Unnamed: 0,Sex,Length,Diameter,Height,Whole weight,Shucked weight,Viscera weight,Shell weight,Rings
0,M,0.455,0.365,0.095,0.5140,0.2245,0.1010,0.1500,15
1,M,0.350,0.265,0.090,0.2255,0.0995,0.0485,0.0700,7
2,F,0.530,0.420,0.135,0.6770,0.2565,0.1415,0.2100,9
3,M,0.440,0.365,0.125,0.5160,0.2155,0.1140,0.1550,10
4,I,0.330,0.255,0.080,0.2050,0.0895,0.0395,0.0550,7
...,...,...,...,...,...,...,...,...,...
4172,F,0.565,0.450,0.165,0.8870,0.3700,0.2390,0.2490,11
4173,M,0.590,0.440,0.135,0.9660,0.4390,0.2145,0.2605,10
4174,M,0.600,0.475,0.205,1.1760,0.5255,0.2875,0.3080,9
4175,F,0.625,0.485,0.150,1.0945,0.5310,0.2610,0.2960,10


## Preprocess

In [4]:
def preprocess_data(df):
    """
    Preprocess the input DataFrame by performing one-hot encoding,
    outlier removal, feature scaling, and feature selection.

    Args:
        df (pd.DataFrame): The input DataFrame containing features and target.

    Returns:
        tuple: A tuple containing the training and testing sets for
        features (X_train, X_test) and target (y_train, y_test).
    """
    # Perform one-hot encoding
    data = pd.get_dummies(df)

    # Outlier removal
    # Repeat your outlier removal steps here as functions for clarity.
    outlier_conditions(data)

    # Define features and target
    X = data.drop("Rings", axis=1)
    y = data["Rings"]

    # Scaling
    standard_scale = StandardScaler()
    X_scaled = standard_scale.fit_transform(X)

    # Feature selection
    select_k_best = SelectKBest()
    X_new = select_k_best.fit_transform(X_scaled, y)

    # Split the dataset
    X_train, X_test, y_train, y_test = train_test_split(X_new, y, test_size=0.25)

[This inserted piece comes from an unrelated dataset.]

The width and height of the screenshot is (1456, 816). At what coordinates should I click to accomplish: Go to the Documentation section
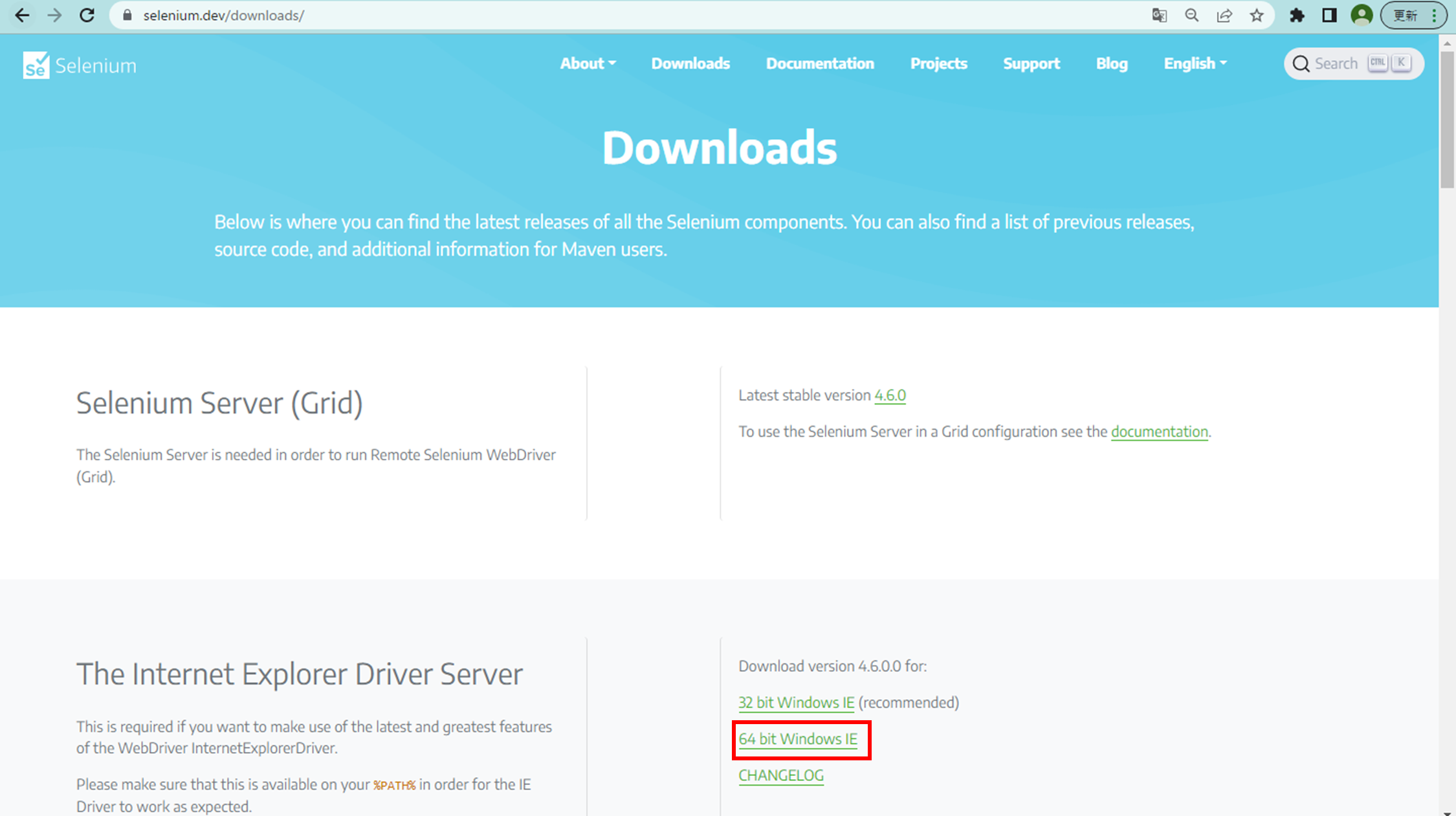[x=819, y=63]
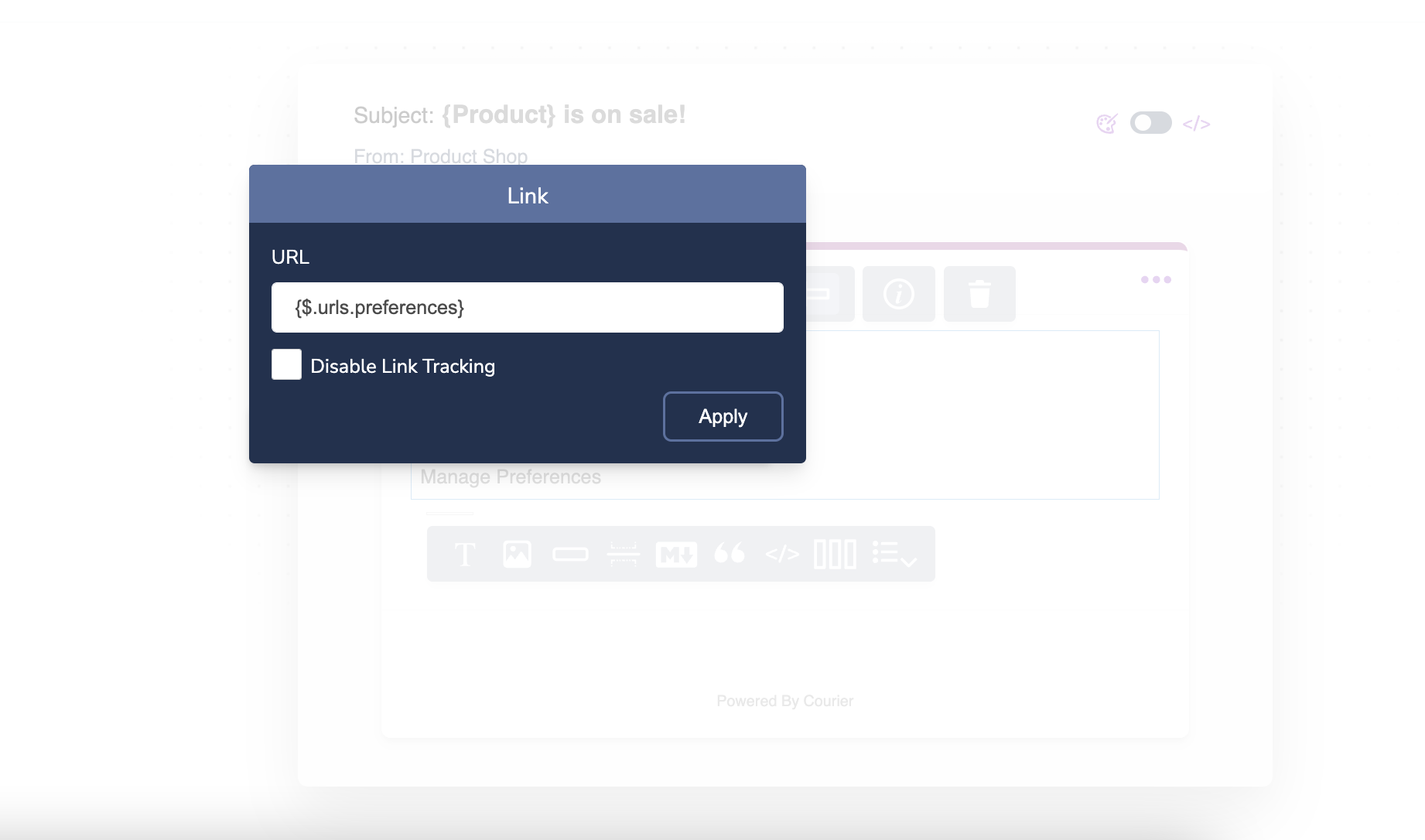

    return X_train, X_test, y_train, y_test


def outlier_conditions(data):
    """
    Remove outliers from the DataFrame based on specific conditions
    related to 'Viscera weight', 'Shell weight', 'Shucked weight',
    'Diameter', and 'Height'.

    Args:
        data (pd.DataFrame): The input DataFrame from which outliers
        will be removed.

    Returns:
        pd.DataFrame: The cleaned DataFrame with outliers removed.
    """
    # Outlier removal based on the 'Viscera weight'
    data.drop(
        data[(data["Viscera weight"] > 0.5) & (data["Rings"] < 20)].index,
        inplace=True,
    )
    data.drop(
        data[(data["Viscera weight"] < 0.5) & (data["Rings"] > 25)].index,
        inplace=True,
    )

    # Outlier removal based on the 'Shell weight'
    data.drop(
        data[(data["Shell weight"] > 0.6) & (data["Rings"] < 25)].index,
        inplace=True,
    )
    data.drop(
        data[(data["Shell weight"] < 0.8) & (data["Rings"] > 25)].index,
        inplace=True,
    )

    # Outlier removal based on the 'Shucked weight'
    data.drop(
        data[(data["Shucked weight"] >= 1) & (data["Rings"] < 20)].index,
        inplace=True,
    )
    data.drop(
        data[(data["Shucked weight"] < 1) & (data["Rings"] > 20)].index,
        inplace=True,
    )

    # Outlier removal based on the 'Diameter'
    data.drop(
        data[(data["Diameter"] < 0.1) & (data["Rings"] < 5)].index,
        inplace=True,
    )
    data.drop(
        data[(data["Diameter"] < 0.6) & (data["Rings"] > 25)].index,
        inplace=True,
    )
    data.drop(
        data[(data["Diameter"] >= 0.6) & (data["Rings"] < 25)].index,
        inplace=True,
    )

    # Outlier removal based on the 'Height'
    data.drop(data[(data["Height"] > 0.4) & (data["Rings"] < 15)].index, inplace=True)
    data.drop(data[(data["Height"] < 0.4) & (data["Rings"] > 25)].index, inplace=True)

    return data

In [5]:
# Preprocess the data
X_train, X_test, y_train, y_test = preprocess_data(df)

In [18]:
import pickle
import mlflow.sklearn

# Enable MLflow autologging for scikit-learn
mlflow.sklearn.autolog()


# Function to compute RMSE on the test set
def rmse_test(model, X_train, X_test, y_train, y_test):
    model.fit(X_train, y_train)
    y_pred = model.predict(X_test)
    rmse = np.sqrt(mean_squared_error(y_test, y_pred))
    return rmse * 100


# List of models to evaluate
models = [
    LinearRegression(),
    Ridge(),
    SVR(),
    RandomForestRegressor(),
    GradientBoostingRegressor(),
    KNeighborsRegressor(n_neighbors=4),
]

names = ["LR", "Ridge", "SVR", "RF", "GB", "KNN"]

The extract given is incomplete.